- [ТЕКСТ]:
Легализации и попыткам введения в научной оборот сомнительных «документов» способствует и создание псевдонаучной основы поверившими в их «подлинность» исследователями. Действительно, в 1939 г. тон антирелигиозной пропаганды был несколько смягчен и даже «недобитые» в годы террора остатки структур Московской патриархии («староцерковники») впервые использовались сталинским государством для распространения своего влияния в западных областях Украины, Белоруссии и в Прибалтике в 1939—1940 гг., но нет почвы для утверждений о том, что был совершен серьезный поворот политического курса именно в сфере религии п.

Вдовин, ссылаясь также на «Генералиссимуса», рассматривает «постановление Политбюро от 11 ноября» как часть происходившего в 1930-е годы «возрождения некоторых русских традиций», когда «власть сочла необходимым умерить антирелигиозный пыл партийных богоборцев»12 — как если бы «партийные богоборцы» действовали самостоятельно — без санкции и руководства сталинской власти. Между тем известные сталинские реверансы 1930-х годов в сторону частичной реабилитации старой России и возрождения некоторых имперских символов не затрагивали сферы религиозной или церковной политики. Активисты и идеологи КПРФ Васильцов и СП. Обухов трактуют указанное «постановление» («прекращение гонений на церковь») как важнейшую часть мифического «русского консервативного проекта» Сталина, якобы введенного в действие до войны. Этот «проект» авторы противопоставляют «плохому» космополитическому проекту закрытого доклада Н.С. Хрущева на XX съезде КПСС, якобы «оклеветавшего» Сталина13. Однако «русский консервативный проект Сталина» является политической фантазией подобных авторов и не находит подтверждения в источниках. С помощью ряда натяжек «проект Сталина» искусственно слеплен ими в целях политической реабилитации «вождя». Разумеется, без легенды о Сталине как «друге церкви и верующих» «русский консервативный проект Сталина» грешил бы явной неполнотой.

Под пером Рыбасов Сталин превращается в защитника православных украинского и белорусского народов от католических «козней». Для этого якобы он и издал «постановление от 11 ноября 1939 г.» «Почему это решение было принято сразу после польской кампании?» — фантазируют литераторы. «На этот счет может быть такой ответ: чтобы поддержать в западных районах православных белорусов и украинцев в противовес полякам-католикам, которые в Польше были людьми первого сорта… Мировой Революции в Европе не случилось. Наоборот, там стали править национальные интересы, поэтому Сталин, понимавший силу польского католицизма, перечеркнул прежний завет», и «он убедился в своей правоте», когда православная церковь пришла на помощь во время войны. «Только не следует думать, что он, вспомнив мечту матери видеть его священником, приобщил сердце к Богу, — строят авторы дальнейшие предположения. — Его взаимоотношения с Богом нам неизвестны»14.

Новая версия церковно-государственных отношений 1930-х годов, основанная на «документах» Язова—Маркова, отражена и в ряде вузовских учебников и хрестоматий, рекомендованных Министерством образования РФ, и стала, таким образом, частью государственных образовательных программ15.

- [УСЛОВИЕ ЗАДАНИЯ]:
Определите, пожалуйста, согласуется ли с текстом каждое утверждение. На каждое ответьте «да» или «нет» и дословно приведите слова текста, которые это решают.
(a) Вдовин считает постановление от 11 ноября частью возрождения русских традиций в 1930-е годы.
(b) Сталинские реверансы 1930-х годов в сторону старой России затрагивали сферу церковной политики.
(c) Новая версия церковно-государственных отношений 1930-х годов вошла в вузовские учебники, рекомендованные Министерством образования РФ.

- [ПЕРЕЧЕНЬ СТРОК]:
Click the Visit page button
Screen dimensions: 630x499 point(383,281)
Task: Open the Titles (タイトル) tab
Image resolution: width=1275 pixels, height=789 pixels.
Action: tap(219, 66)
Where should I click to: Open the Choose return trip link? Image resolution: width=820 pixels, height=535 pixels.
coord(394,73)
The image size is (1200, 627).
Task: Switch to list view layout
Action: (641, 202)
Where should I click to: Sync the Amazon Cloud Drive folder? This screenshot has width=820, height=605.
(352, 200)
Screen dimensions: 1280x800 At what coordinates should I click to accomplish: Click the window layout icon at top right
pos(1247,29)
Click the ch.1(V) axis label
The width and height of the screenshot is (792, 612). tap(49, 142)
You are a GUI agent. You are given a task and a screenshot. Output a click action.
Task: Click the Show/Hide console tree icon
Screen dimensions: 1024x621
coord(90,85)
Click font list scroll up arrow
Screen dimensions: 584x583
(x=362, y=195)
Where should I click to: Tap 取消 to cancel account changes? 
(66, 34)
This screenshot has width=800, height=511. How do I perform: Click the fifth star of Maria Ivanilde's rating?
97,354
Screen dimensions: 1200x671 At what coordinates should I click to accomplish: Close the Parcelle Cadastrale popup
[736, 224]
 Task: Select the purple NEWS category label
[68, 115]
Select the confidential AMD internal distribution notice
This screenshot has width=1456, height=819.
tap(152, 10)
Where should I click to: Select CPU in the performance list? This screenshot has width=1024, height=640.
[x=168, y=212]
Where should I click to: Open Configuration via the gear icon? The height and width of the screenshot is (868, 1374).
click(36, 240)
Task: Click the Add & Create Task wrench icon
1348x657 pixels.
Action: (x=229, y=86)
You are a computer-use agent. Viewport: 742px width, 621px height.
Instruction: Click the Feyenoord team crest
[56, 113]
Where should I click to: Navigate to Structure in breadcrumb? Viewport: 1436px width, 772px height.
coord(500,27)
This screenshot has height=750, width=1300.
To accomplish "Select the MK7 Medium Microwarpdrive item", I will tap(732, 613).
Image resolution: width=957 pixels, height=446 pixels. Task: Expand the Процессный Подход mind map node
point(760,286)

- [ОТВЕТ]:
(a) Да: „рассматривает «постановление Политбюро от 11 ноября» как часть происходившего в 1930-е годы «возрождения некоторых русских традиций»“.
(b) Нет: „не затрагивали сферы религиозной или церковной политики“.
(c) Да: „отражена и в ряде вузовских учебников и хрестоматий, рекомендованных Министерством образования РФ“.